Lo veía ahí, tan sincero como siempre, tan honesto. Escribía pero parecía que hablaba, hablaba pero parecía que le repetía lo que ella sentía. Suspiraba cada vez que lo veía conectado, y se amargaba terriblemente cuando los minutos pasaban y él no llegaba. Siempre había descreído de la Internet, del chat y de la insensibilidad de un conjunto de números 0 y 1 que transformaban los sentimientos en una innumerable sucesión de vaguedades inocuas. Siempre, hasta ahora. Con él, las palabras resultaban reales; las onomatopeyas, sensaciones; los silencios, enormidades. Es verdad que a partir de que empezaron a verse por las cámaras, las cosas resultaron mucho mas verdaderas. Pero incluso antes, nada había sido nunca tan sincero como lo que entre ellos crecía. Y ahora, estaban por conocer sus voces, lo único que impedía que todo fue prácticamente real.
Él no podía evitar responder a cada una de sus preguntas con la única respuesta verdadera que salía de su alma. Había intentado mentirle, engañarla, atraerla con sus ilusiones, pero le había sido imposible: el magnetismo de sus palabras hacía imposible que desarmara su vida para presentarle una película de vaya a saber quién. Lo único que le quedaba, cada vez que ese "buenas noches" llegaba, era dejarse ser y permitirse volar, guiado por la imaginación que cada día parecía más infinita en ella. A veces, se quedaba sin palabras, y resultaba fantástico como encontraba en una milésima de segundo, la palabra adecuada para que la risa o la lágrima siguiera surgiendo.
Otra vez se cortó la conexión. Otra vez, a rezar a quien fuera que siguiera del otro lado. Los minutos pasaban y no había forma de solucionarlo. Rogaba porque del otro lado se hubiese cortado también, o siguiese esperando, o algo. Algo que impidiera que la magia desapareciera, como la magia siempre hace, para siempre.
"Volvió".
Tres meses habían pasado desde la última charla. El silencio que tantas veces le había parecido increíblemente completo, ahora era vacío, ligero y absurdo. Arbitrario en su decisión de reaparecer con esa soledad repentina, increíblemente hiriente en su necesidad de hacerle notar que nada era tan grande como su pasión. Destrozaban los segundos, y todo parecía desarmarse a su alrededor. Redescubrir cada uno de los rincones de la habitación con la humedad de saberse perdido. La rutina había vuelto: llegar, ducharse esperando que por primera vez en meses el agua se llevara la desesperación, sentirse desahuciado al no lograrlo, dejar de comer al dejar de vivir, ir a la PC y rogar que apareciera; mandarle un mail como todas las noches y dormir con la esperanza de volverla a leer.

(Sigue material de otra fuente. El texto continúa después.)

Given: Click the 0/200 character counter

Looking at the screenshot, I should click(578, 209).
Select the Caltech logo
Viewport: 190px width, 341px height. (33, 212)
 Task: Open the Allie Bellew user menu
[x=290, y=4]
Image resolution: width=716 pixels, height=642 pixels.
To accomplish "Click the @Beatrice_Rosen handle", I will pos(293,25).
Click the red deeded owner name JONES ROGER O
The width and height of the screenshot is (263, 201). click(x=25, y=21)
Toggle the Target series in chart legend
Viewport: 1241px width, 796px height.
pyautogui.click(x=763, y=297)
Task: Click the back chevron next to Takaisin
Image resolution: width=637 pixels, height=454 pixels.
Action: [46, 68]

Ese domingo se conectó y no supo qué hacer. Abrió la ventana y lo pensó. Sabía que tenía poco tiempo, sabía que si no lo hacía y perdía la oportunidad no se lo iba a perdonar jamás. "Buenas noches". Silencio. "Hola?" "Hola".

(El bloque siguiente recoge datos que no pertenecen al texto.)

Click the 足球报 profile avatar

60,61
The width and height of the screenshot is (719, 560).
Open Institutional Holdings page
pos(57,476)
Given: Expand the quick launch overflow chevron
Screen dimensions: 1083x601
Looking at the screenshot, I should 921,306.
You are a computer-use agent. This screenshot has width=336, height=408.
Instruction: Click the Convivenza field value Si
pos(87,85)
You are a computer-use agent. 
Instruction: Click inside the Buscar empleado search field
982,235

Se fue a dormir cambiando la rutina. La esperanza de volver a sentir lo que alguna vez compartieron, ya no estaba. Esa noche el sueño vendría acompañado de la impotencia de saber que ya no podría cambiar la historia. Sabía que en cuanto se durmiera, el despertar se transformaría en uno de esos momentos cuasi imposibles. Pero tenía que hacerlo, para acompañarla, para estar con ella, aunque fuera por última vez.

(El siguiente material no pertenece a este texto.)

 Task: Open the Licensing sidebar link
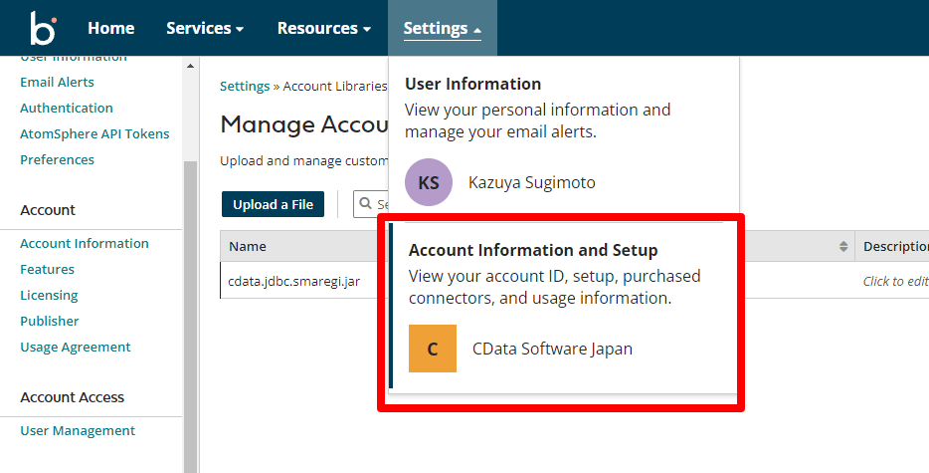(x=49, y=295)
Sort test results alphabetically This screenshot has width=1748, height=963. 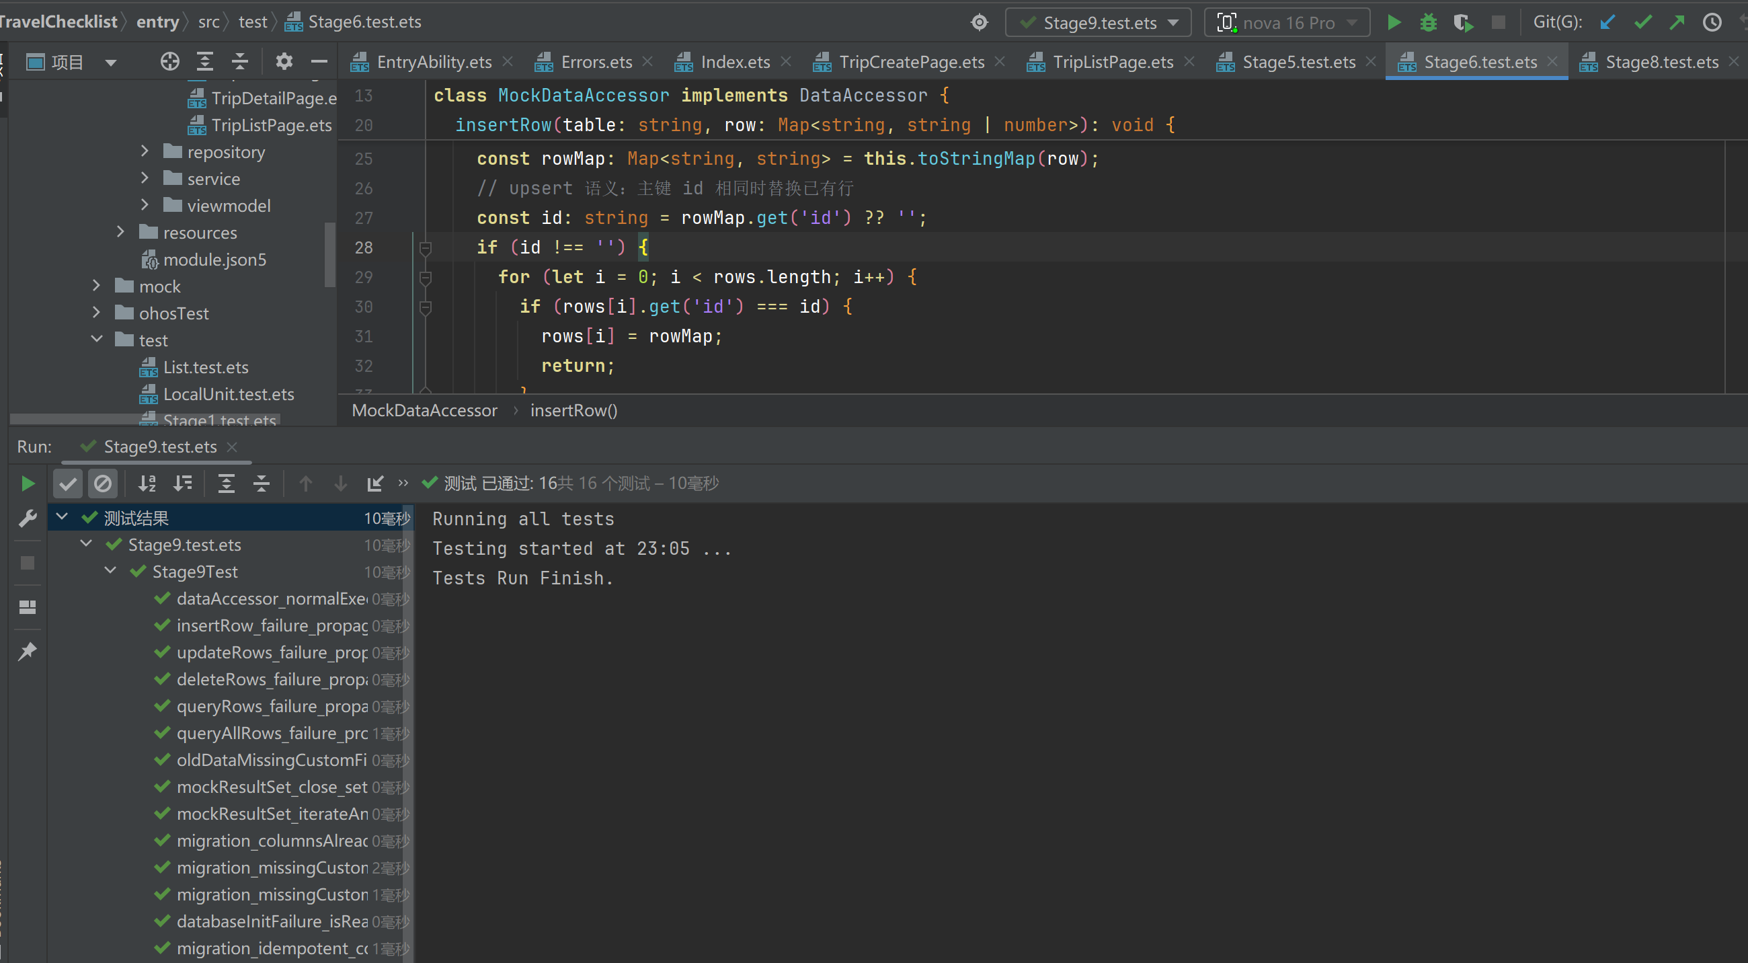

El traje negro era una de esas vestimentas sobre las que tanto bromeaban, porque su profesión de artista plástica no le permitía entender porqué una persona dedicaría su vida a repetir normas y vivir de negro. Por primer vez se acercó a ella y le dio las fresias coloridas que tantas veces le había prometido. El salón enmudeció frente al contraste con las calas.